While Purkayastha is a Assam-based herpetologist and runs conservation NGO Help Earth, the frog was found in two places in the neighbouring state of West Bengal — Badu, North 24 Parganas District and Khordanahala, South 24 Parganas District. The location has inspired the name of the discovery — Polypedates bengalensis, or the Brown Blotched Bengal Tree Frog belonging to the genus Polypedates — and has now been recognised by Zootaxa, a peer-reviewed international journal.
“Many researchers, drawn towards only pristine and wild areas, often skip urban and semi-urban areas. As a result, one tends to miss such discoveries. This frog has been in plain human sight for god knows how long, and yet it wasn’t discovered,” says Purkayastha. The conservationist, who works primarily with turtles, often receives pictures of frogs, snakes and other reptiles on Whatsapp from people around and even beyond Northeast India, with requests to identify them.
The first picture of the Polypedates bengalensis came to him in late 2016 from Shibajee Mitra, a snake enthusiast in Kolkata. “The moment I saw it then, I knew there was something different about the frog,” says Purkayastha. Frogs of the genus Polypedates — a genus of tree frog found throughout South and Southeast Asia — usually have stripes but not blotches like this one had. “And they are usually yellow, but this one was yellow and brown. I got excited. In taxonomy, the moment we see something even a little different, we are always hopeful that it is something new altogether.”
However, it took Purkayastha nearly two more years for the actual examination to begin. It was only when Kingshuk Mondal, another reptile enthusiast from West Bengal, sent him more photos, collected a sample of the species, and recorded its call, that some serious scientific headway was made. “What was interesting was the call of the frog, which could be “heard well after sunset and continued till after midnight.” While we depend a lot on molecular studies now, in the past, the call was the most important criteria to differentiate between closely related species. This one had a distinct ‘tok tok’ sound,” he explains, adding that this species also had “a continuous series of 6–9 dark brown blotches extend laterally from behind the eye to vent.”
There are 25 other Polypedates species (Polypedates bengalensis is the 26th) around the world. The researchers also coordinated with Indraneil Das of University of Malaysia, known for discovering several other species of Polypedates before. In India, Anirban Chaudhuri of the Wildlife Conservation Society and Guwahati-based Madhurima Das helped in coordination of the project and genetic determination of the frog, respectively.
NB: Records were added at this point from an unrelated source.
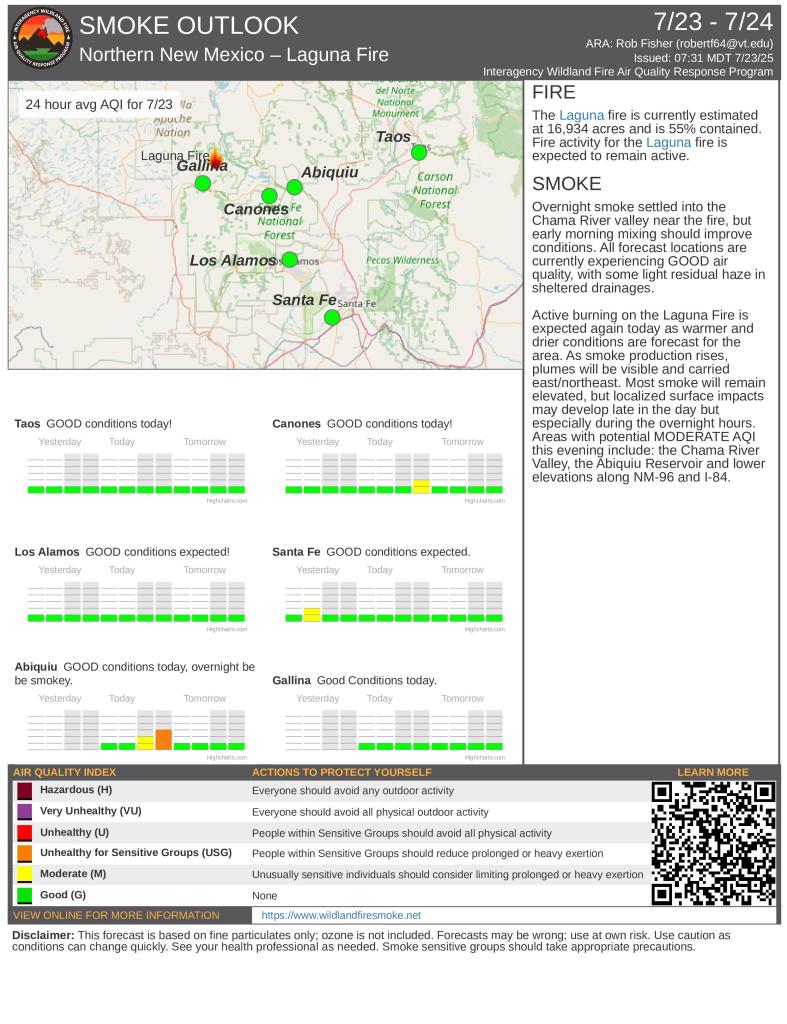Click the Abiquiu green map marker
This screenshot has height=1024, width=787.
tap(294, 187)
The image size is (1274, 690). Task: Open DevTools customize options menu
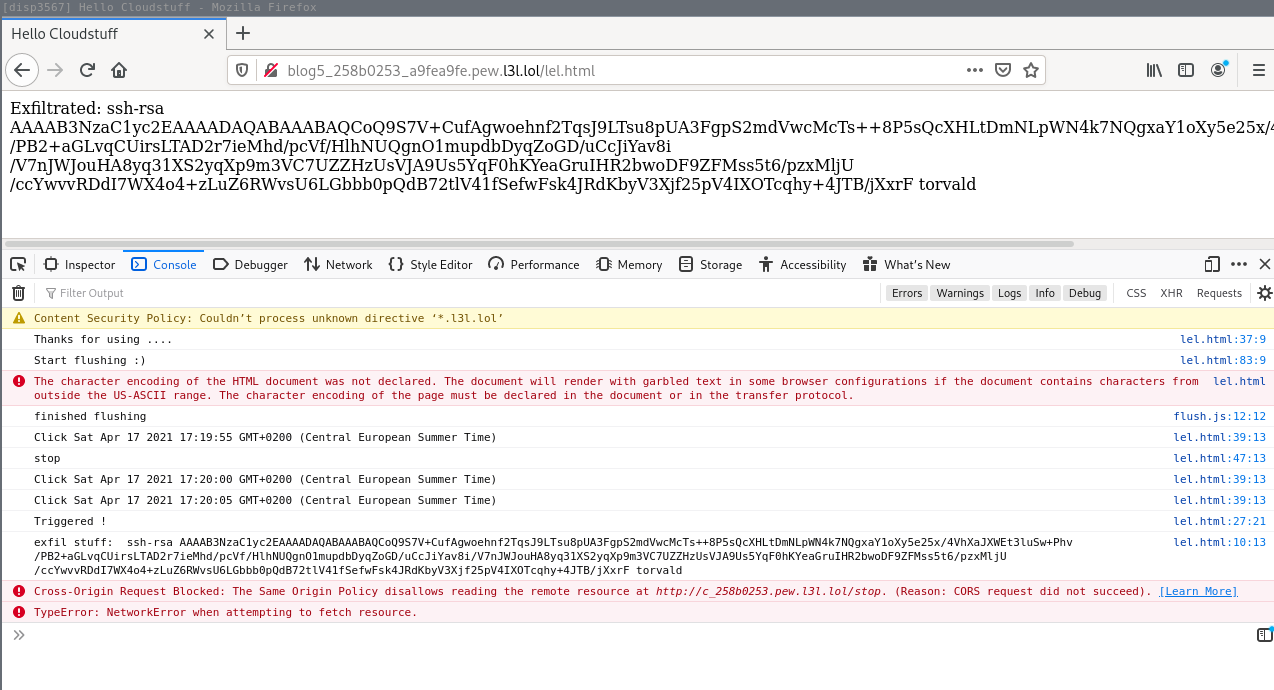1239,265

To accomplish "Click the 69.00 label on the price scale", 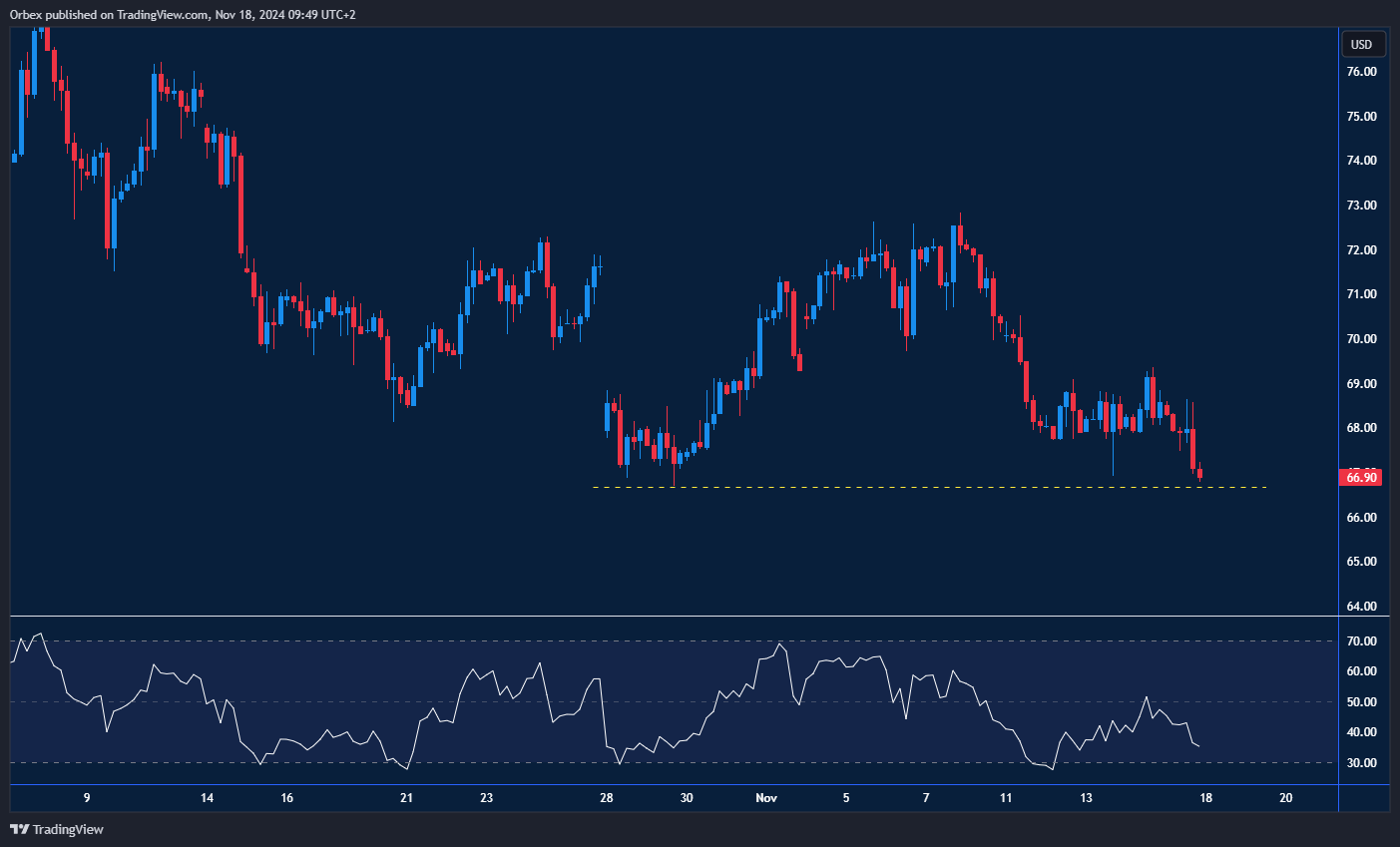I will [1361, 384].
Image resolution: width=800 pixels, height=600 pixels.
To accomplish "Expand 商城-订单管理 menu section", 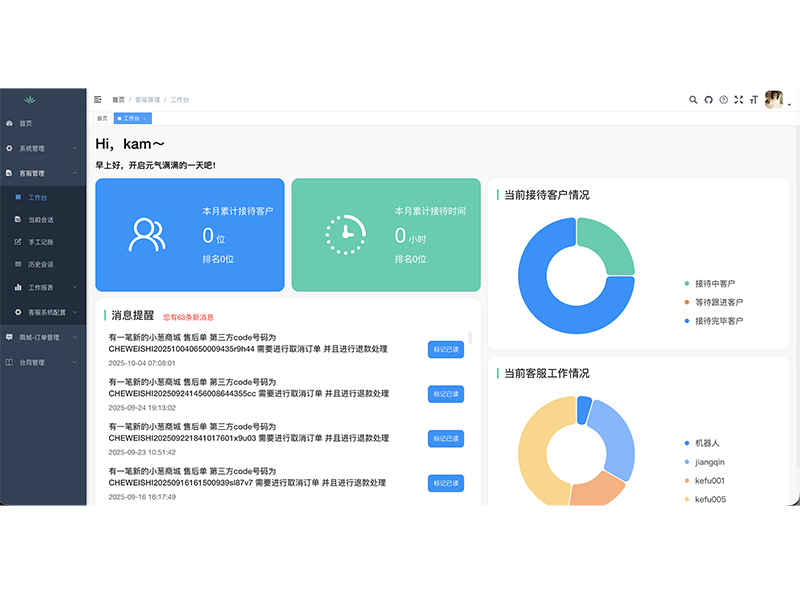I will click(43, 337).
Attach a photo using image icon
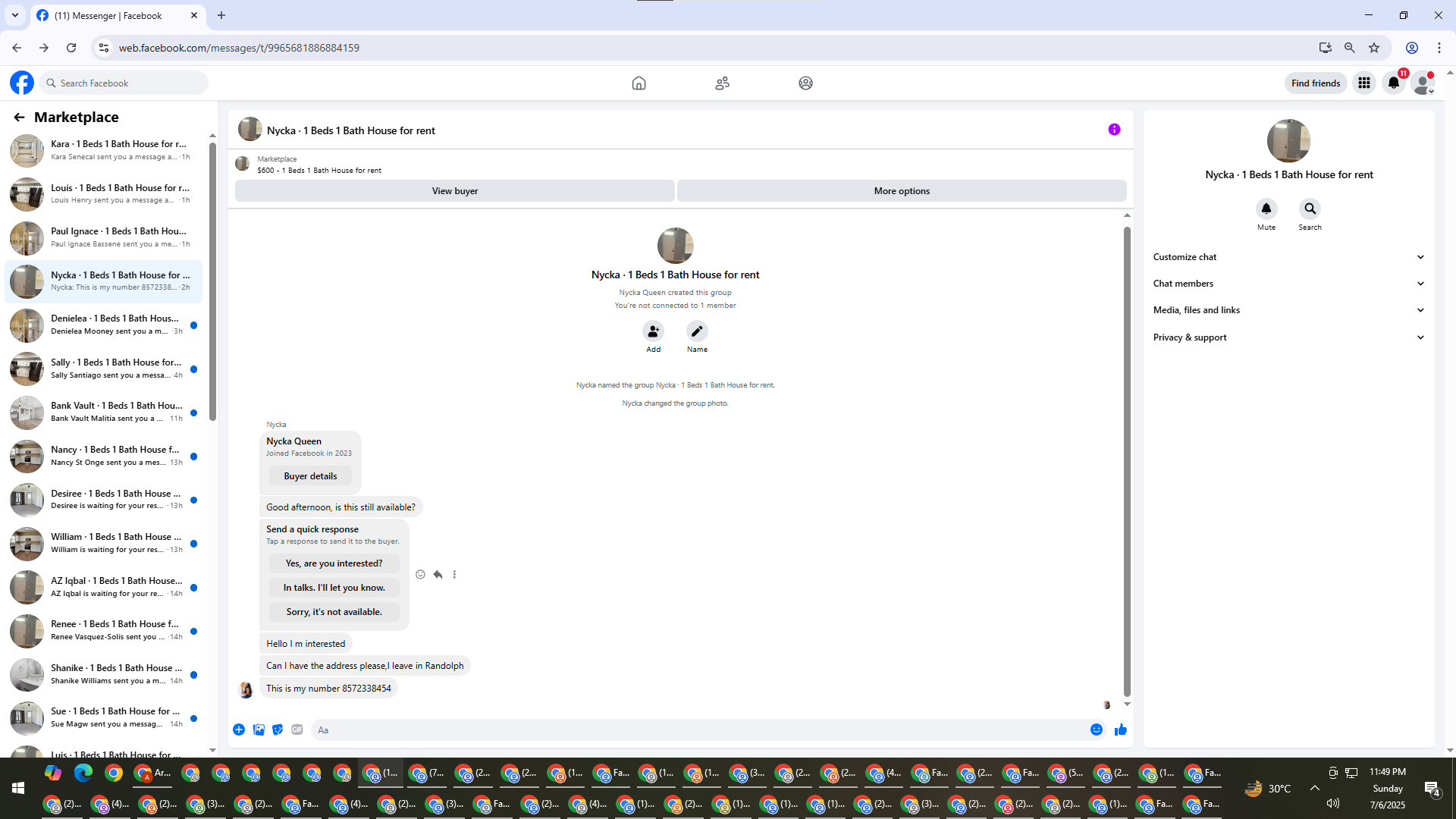Screen dimensions: 1456x819 [259, 730]
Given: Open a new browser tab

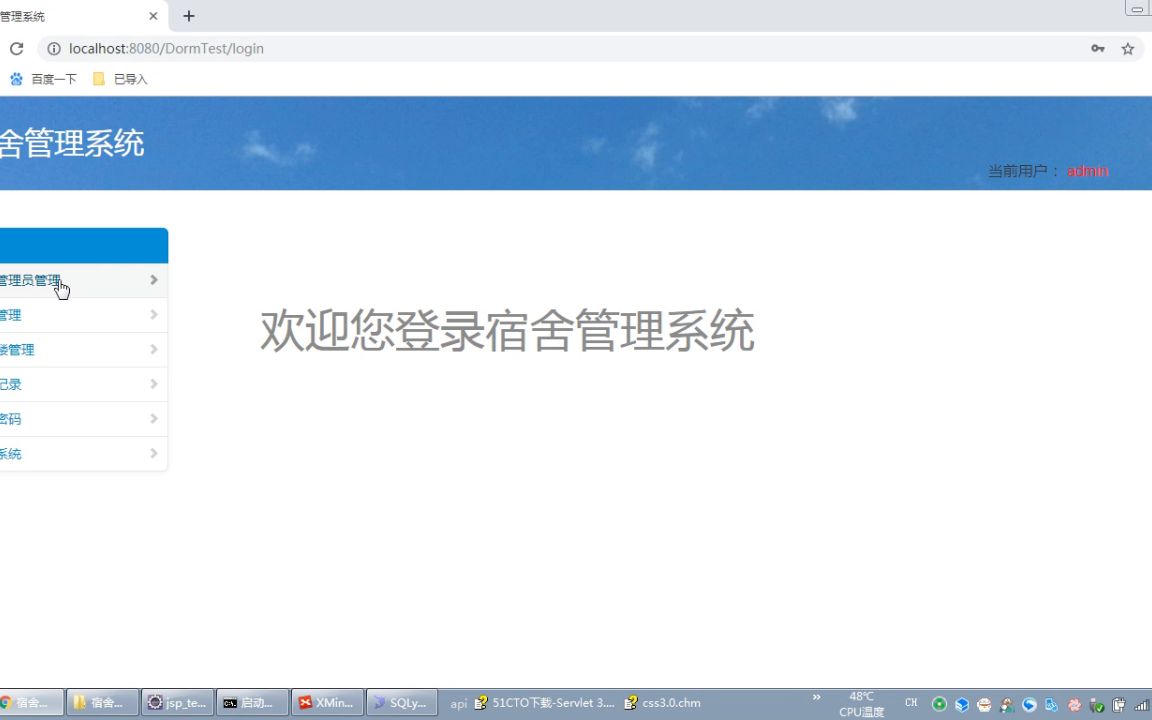Looking at the screenshot, I should [x=189, y=16].
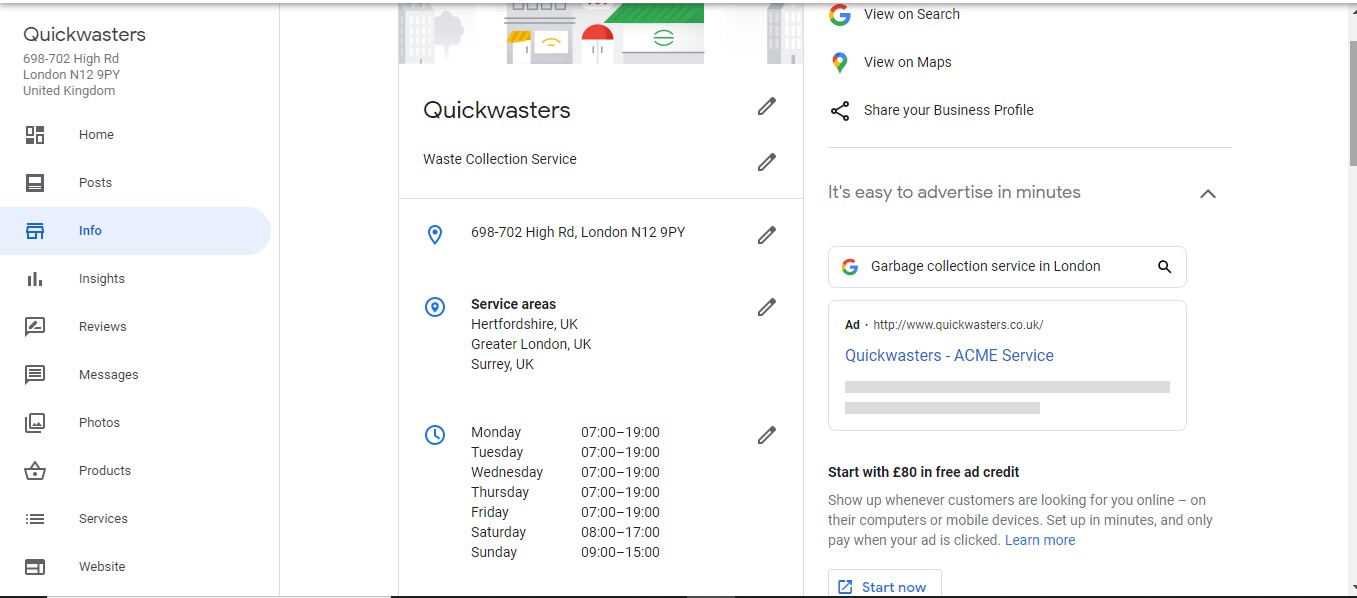
Task: Follow the Learn more link
Action: pyautogui.click(x=1040, y=540)
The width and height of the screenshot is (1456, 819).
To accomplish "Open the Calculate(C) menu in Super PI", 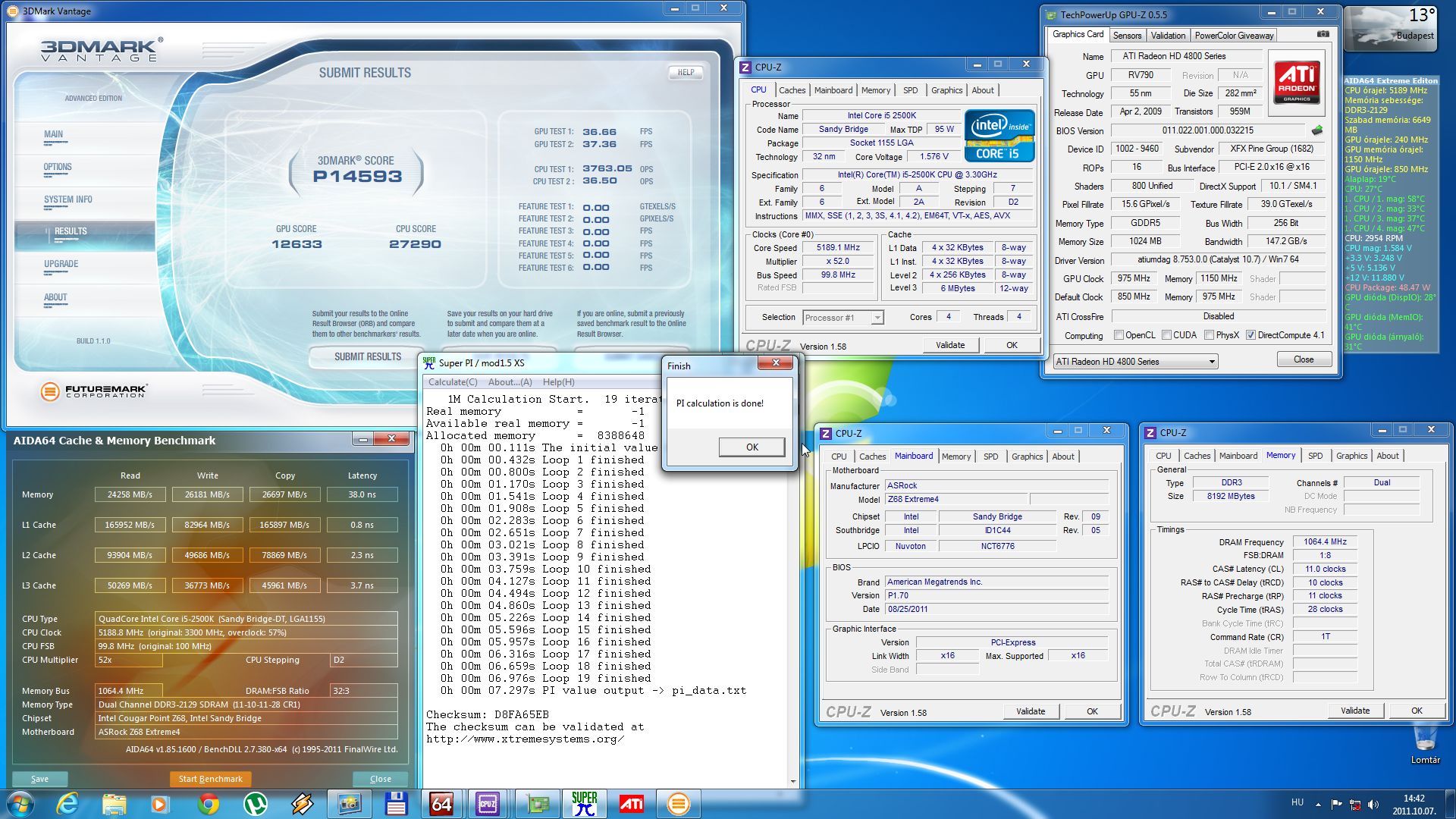I will [x=453, y=382].
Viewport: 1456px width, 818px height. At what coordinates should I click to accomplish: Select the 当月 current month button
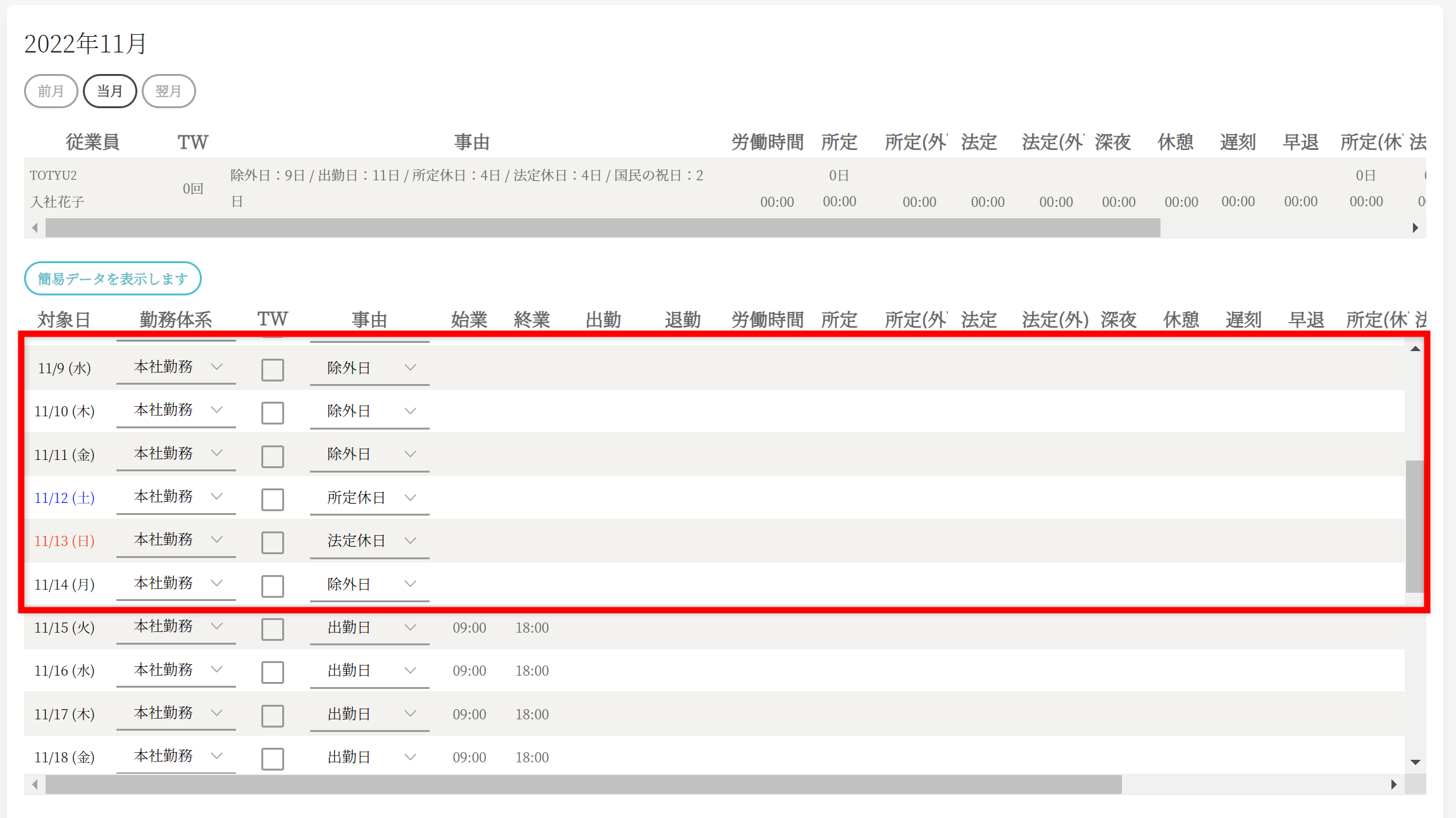pos(109,91)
There are more than 410 frog species in India. The discovery of the Brown Blotched Bengal Tree Frog while hopeful also points to how vulnerable species are in non-protected areas. “Unless you protect the area, species will get lost quickly. On the plus side, we hope that this discovery leads to some visibility of this specific area, and other such areas too. It will give a much-needed boost to the field of urban biodiversity as a whole,” he says.